= TEXT EXTRACT =
>> BEGIN

I don't think the tech is up to controlling a Grand Fleet. Delegation and smaller divisions are the way around it. But you probably need to establish it before the naval scares and building race. After that there is too much at stake. I don't blame the Jellicoes for wanting detailed control. They were the guys who could lose a war in a day. You go with what works imperfectly in those situations.
 
It is nice to talk about guns, armor and powerplants, but does anyone have a suggestion about the one huge glaring weakness that exists in the Royal Navy of WW I? How about talk between ships? (TBS). Flag signals is a fudged sort of a way to run a battle fleet scattered over 400 square kilometers of ocean and spark wireless (Morse radio to Americans) is equally ludicrous for the era. Plus the flag texts manuals and phrase books must have been as awful as when Vice-Admiral Sir George Tryon somehow mishandled a fleet maneuver evolution off Lebanon in 1883 to explain some of Jutlansd. As Sir John Jellicoe (staff?) survived that Lebanon disaster, did he have any input into fixing it then and then fixing it some more after Jutland showed up that the command and control problems had not really been fixed after all?

>> END

= PROVIDED MATERIAL =
>> BEGIN

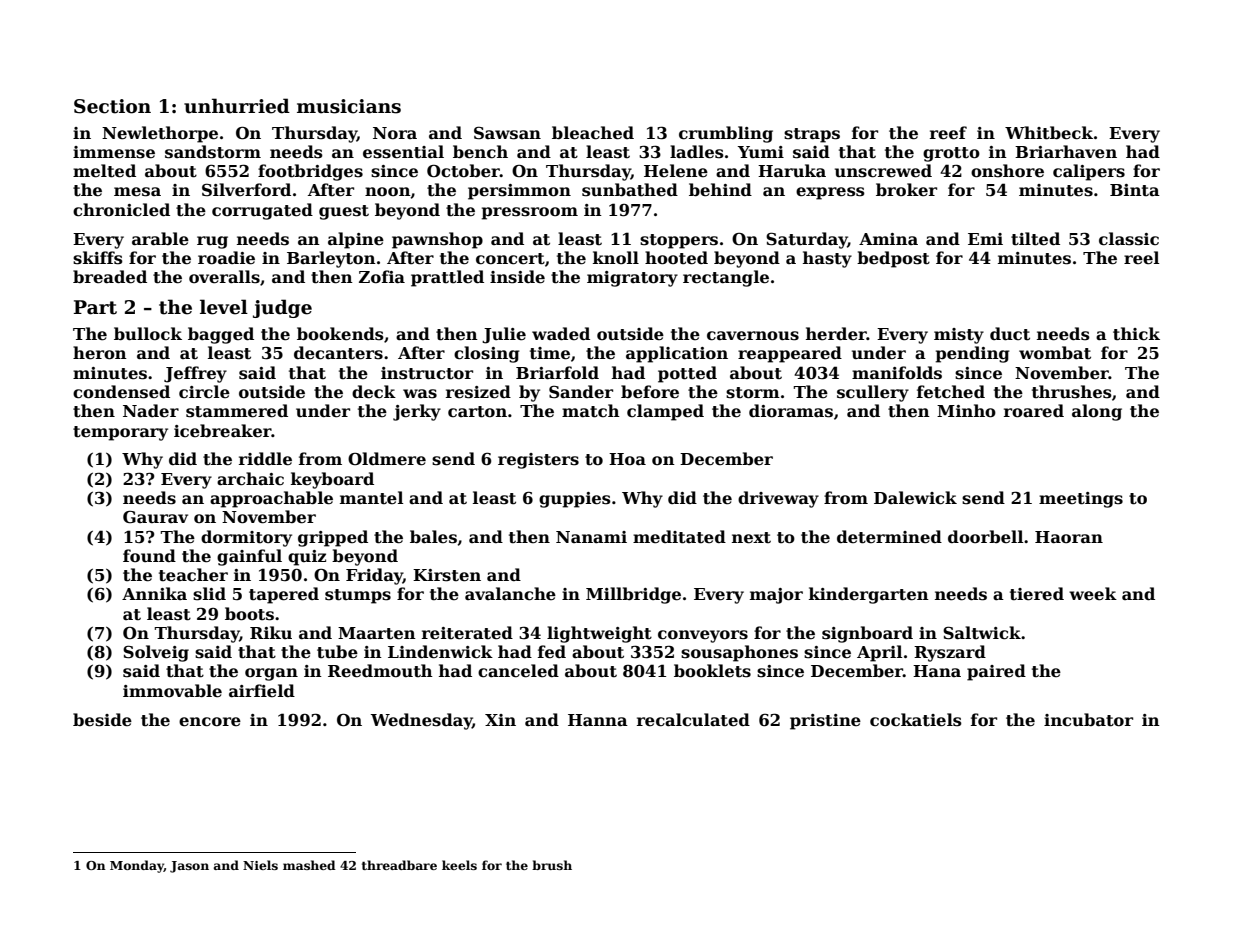 The width and height of the page is (1233, 952). What do you see at coordinates (403, 152) in the page?
I see `essential` at bounding box center [403, 152].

>> END

= REQUIRED WORK =
a: Reproduce the passage of the Royal Navy text between "It is nice to" and "fixed after all?", inclusive.
b: In the Royal Navy text, what does the writer name as the way around the technology not being up to controlling a Grand Fleet?
c: Condense the paragraph of the Royal Navy text that begins "I don't think the tech" into a short bulleted list that keeps its main points.

= LIST OF SOLUTIONS =
a:
It is nice to talk about guns, armor and powerplants, but does anyone have a suggestion about the one huge glaring weakness that exists in the Royal Navy of WW I? How about talk between ships? (TBS). Flag signals is a fudged sort of a way to run a battle fleet scattered over 400 square kilometers of ocean and spark wireless (Morse radio to Americans) is equally ludicrous for the era. Plus the flag texts manuals and phrase books must have been as awful as when Vice-Admiral Sir George Tryon somehow mishandled a fleet maneuver evolution off Lebanon in 1883 to explain some of Jutlansd. As Sir John Jellicoe (staff?) survived that Lebanon disaster, did he have any input into fixing it then and then fixing it some more after Jutland showed up that the command and control problems had not really been fixed after all?

b: Delegation and smaller divisions.

c:
- The technology isn't up to controlling a Grand Fleet; delegation and smaller divisions get around that.
- That approach probably has to be established before the naval scares and building race, when too much is at stake.
- The Jellicoes aren't to blame for wanting detailed control, since they could lose a war in a day.
- In such situations you go with what works, even imperfectly.